■ Supplied records ■
[Start of section]

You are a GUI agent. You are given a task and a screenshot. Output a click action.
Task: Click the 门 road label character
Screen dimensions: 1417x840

[End of section]
[Start of section]

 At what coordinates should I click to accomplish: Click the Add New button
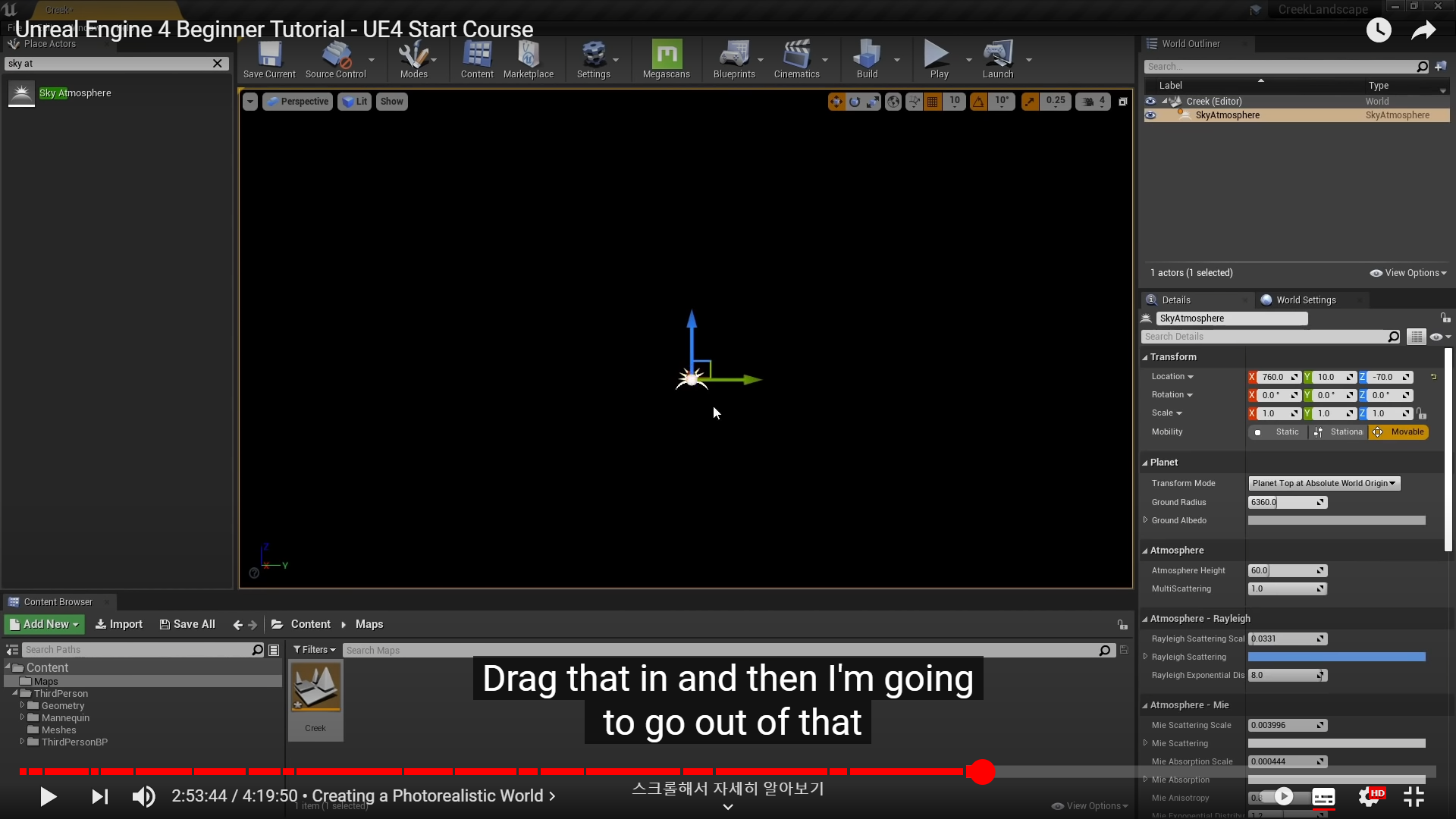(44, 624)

[End of section]
[Start of section]

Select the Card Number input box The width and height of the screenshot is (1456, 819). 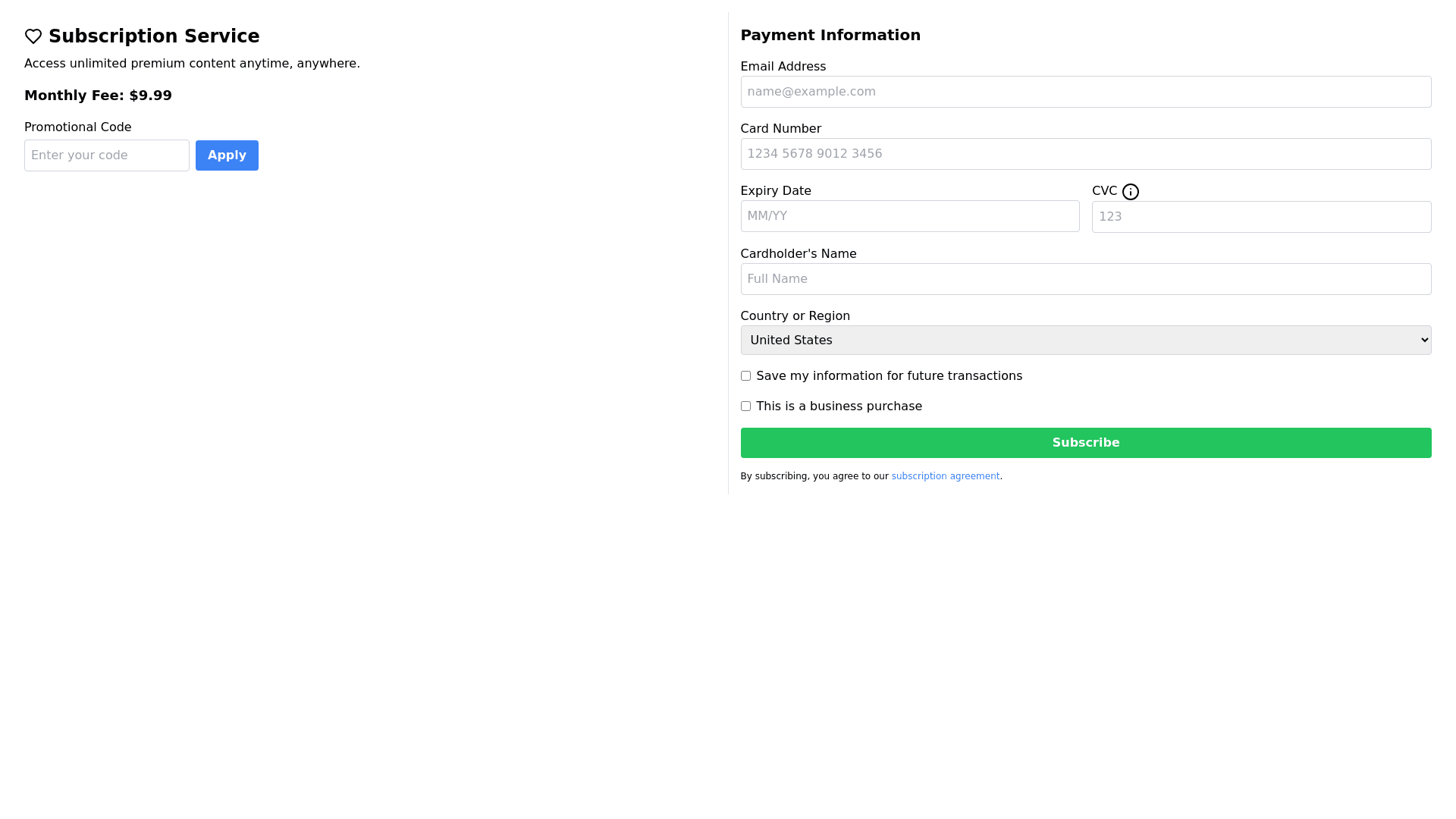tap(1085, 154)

[End of section]

■ Task objective ■
Within the material above, copy exactly the lines from the line that holds "Task: Click the 门 road label character" up to and including the line that holds "Screen dimensions: 1417x840".

■ Written response ■
Task: Click the 门 road label character
Screen dimensions: 1417x840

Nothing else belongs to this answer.